Neither he nor my grandmother ever raised their voices. They never got cross with each other. They were quiet and patient. When they visited, Matthew and I woke early, ran to their bed and climbed right in. We stayed there for the early dawning hours, singing songs.
“Here we go,
Into the wild blue yonder…
“You are the B-E-S-T
Of all the R-E-S-T
And I’ll L-O-V-E
All the T-I-M-E
“Be kind to your web-footed friends
‘Cos a duck may be somebody’s mother.
They live in the woods and the swamp,
Where the weather is cold and dahmp.
Now you may think that this is the end.
Well it is!”
For breakfast, he made us pancakes in the shapes of the Eiffel Tower and the Statue of Liberty—a feat I’ve tried to replicate many times, and failed. (Seriously, try to make a pancake in the shape of the Eiffel Tower. It’s impossible.)
Later on in the day, he’d get down on the floor with us to play, build castles with blocks. He taught us Checkers, Scrabble, Trivial Pursuit. When we did well, he marveled at our smarts, bulging out his eyes, terrifically impressed.
As I got older, he taught me how to mix the chemicals for the right pH level in their pool. He let me help him with his crosswords. He taught me everything about Sinatra. Recently, I found a photo of him from the seventies, where he’s lying on the floor with his hands tucked under his head, right next to the speaker cabinet in his living room. The look on his face is pure joy. I felt like I was looking into a mirror; I was like: Yeah, music does that to me too.

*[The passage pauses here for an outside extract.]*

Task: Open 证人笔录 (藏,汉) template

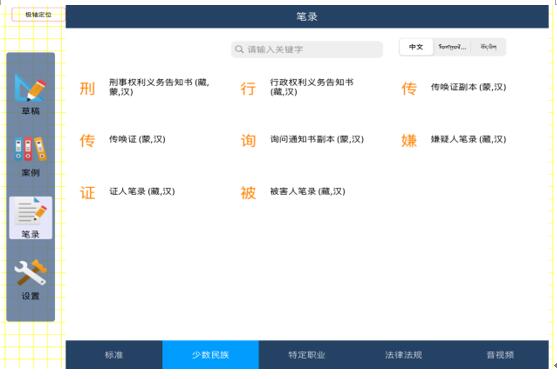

The last time I saw him, we drank vodka tonics and joked and laughed. I stopped smiling only when he asked how writing was going. I replied, “Well I’m writing, but I haven’t been published yet.”
“You will,” he said.
This shut me up, not because it had to do with my career, but because of the way he said it. He replied so simply, like I’d said that I wanted to take out the trash, or do the dishes. To him, it was simple. There was no doubt in his mind.
My grandfather carried this unflinching optimism through his whole life. Who knows where he got it? He grew up in the Philly neighborhood of Tacony, so poor that he stole Christmas trees for his family. He could not afford college, so he went to war, flew planes in WWII. He went to college on the GI Bill. Like a classic old movie, he started working in the mailroom of an insurance company, and worked his way up until he was an executive. People liked him so much that they put him in charge of starting new branches all over the country. He inspired people to feel pride and love in their work. He worked hard, planned frugally, but always enjoyed life.
“You are number one,” he often said.
For years, I thought he meant simply that I should take care of myself, first and foremost. But now I see that he was trying to teach me his recipe for happiness. To be happy is to love yourself, truly, completely.
When you truly love yourself, you carry that unflinching optimism with you everywhere. You are confident. You glow. You spread those good feelings all around. You have a hard day at work, but so what? At the end of the day, you can lie on the living room floor with your head in the stereo cabinet, smiling. You can surround yourself with the people you love most.
I take a lot from my grandfather—his love of music, his big bulging eyes, his saggy jowl. Most important is this. His gushiness. His need to constantly remind everyone around him that he loved them.
It’s important. Not because it’s the nice thing to do or because you never know when they might be taken from you. Because love is how you survive in this world. Love helps you carry that unflinching optimism through every obstacle.
I think that this is why my grandfather was so adamant about saying, “I love you.” Those three words are like spells for love and happiness. They also make a place comfortable. They turn four walls into a home.